Information shown
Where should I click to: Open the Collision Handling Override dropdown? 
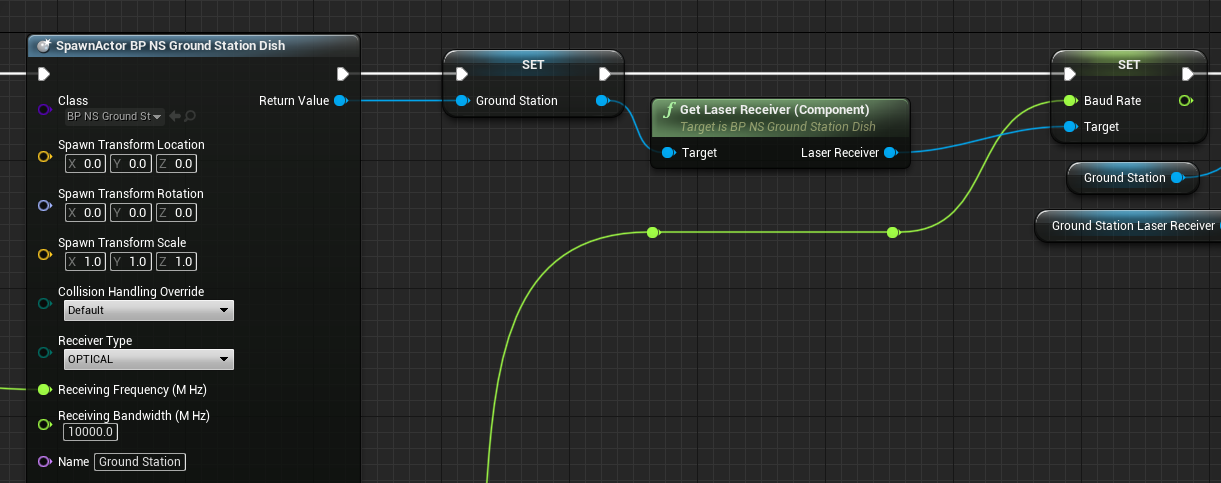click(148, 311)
...
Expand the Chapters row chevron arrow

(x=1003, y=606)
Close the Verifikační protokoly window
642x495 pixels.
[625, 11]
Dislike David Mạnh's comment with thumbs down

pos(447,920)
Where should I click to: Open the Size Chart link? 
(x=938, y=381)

Direction
Quote the records word for word, from the line containing "Expand the Chapters row chevron arrow" through the line containing "(x=938, y=381)", with both of those lines included.

Finished answer
Expand the Chapters row chevron arrow

(x=1003, y=606)
Close the Verifikační protokoly window
642x495 pixels.
[625, 11]
Dislike David Mạnh's comment with thumbs down

pos(447,920)
Where should I click to: Open the Size Chart link? 
(x=938, y=381)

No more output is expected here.